A Study of Compliance with the Lighting Provisions of the Minnesota State Building Code for Small Commercial Buildings


Building energy use is a substantial part of the nation's total energy use, and a majority of commercial building energy use is for lighting and lighting-related cooling, making it a prime candidate for energy efficiency measures and minimum efficiency building code standards. Previous studies have found that lighting improvements account for a large share of the potential savings from energy codes, however studies also indicate that the mere enactment of codes is not sufficient to produce a high degree of code compliance.

In an effort to improve code compliance, the Minnesota Department of Public Service (DPS) instituted a series of informational seminars on the lighting portion of the state building energy code for designers, contractors, and code officials.
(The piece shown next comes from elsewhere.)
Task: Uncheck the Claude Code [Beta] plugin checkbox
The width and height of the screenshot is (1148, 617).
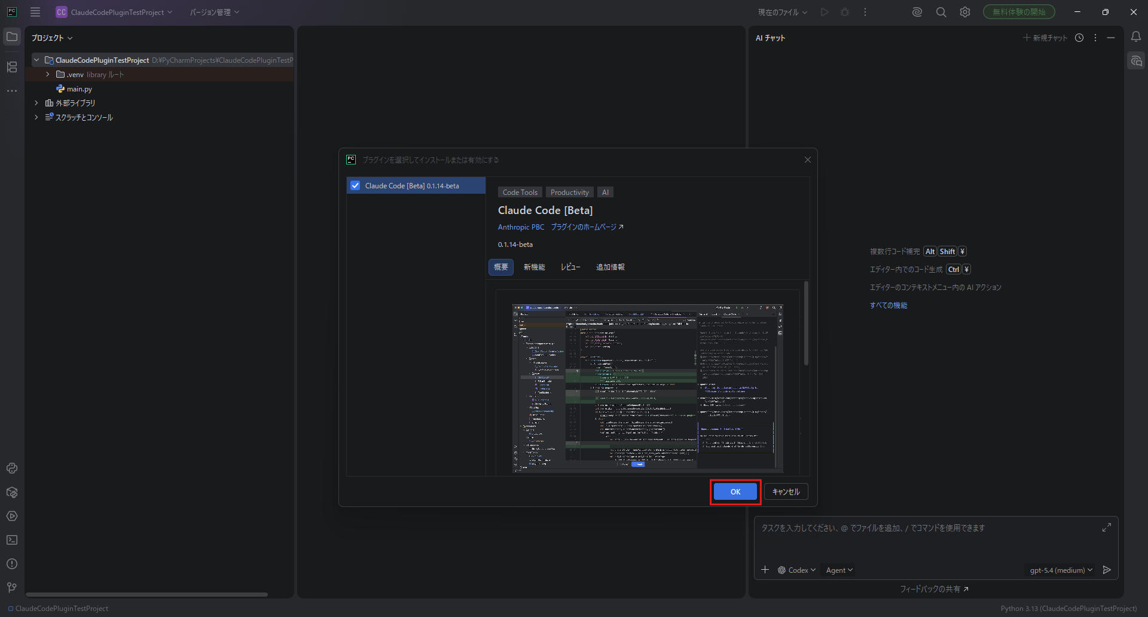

They also commissioned the present study to determine the current levels of awareness of the energy code and compliance with it and to assess the impact of the seminars on awareness and compliance. The first phase of this study involved two telephone surveys that were administered to lighting designers and contractors and to code officials. The second phase involved plan reviews and site visits to determine the code compliance of a sample of recently constructed commercial buildings.

The survey results followed a fairly consistent pattern in which the highest familiarity with various aspects of the lighting code, the state compliance forms, and the DPS seminars was found among designers, followed by contractors and then code officials. Claimed levels of familiarity with the code were quite high, but inappropriate answers to specific code questions and the high marks given to the seminars for further increasing their knowledge indicate that their familiarity may have been over-stated. Firms that were aware of the seminars were very likely to have sent someone, and attendees gave high marks to the seminars as informational vehicles (though not quite so high as significant influences on their subsequent compliance practices). However, the rate of attendance was low enough among the entire respondent group that the seminars were given low marks overall for their influence on current practices.

All respondent groups reported substantial changes in lighting design practices since the current code was enacted in 1992, with adoption and enforcement of the code, utility rebate programs, falling prices for efficient equipment, and general shifts in industry practices all named as factors causing that change. The principal types of changes included increased use of T8 fluorescent bulbs, electronic ballasts, compact fluorescent lamps, occupancy sensors and photosensors, and increased spacing of fixtures. All three groups estimated current compliance rates at about 50%, which closely matches the observed rate of plan review compliance with the power density requirements but is somewhat higher than the corresponding power density compliance rate for site visit cases (and much higher than the overall site visit compliance rate when control requirements are also taken into consideration). The list of cities thought by designers and contractors to have enforcement procedures in place and the responses by code officials about whether their own cities have such procedures were strikingly inconsistent, which was probably due mostly to misunderstanding and errors, but could also have involved some differences of opinion about just what constitutes enforcement. There was much more unanimity regarding the changes needed to increase compliance. Each group surveyed believed that there needs to be more (and more uniform) enforcement supported by adequate funding, more training and notification of all involved parties, and modification of the code to make it clearer and simpler to apply. There were enough complaints about particular code limitations to suggest that the power density and control standards be reviewed in order to better match industry practices and customer desires in a number of specific building classes.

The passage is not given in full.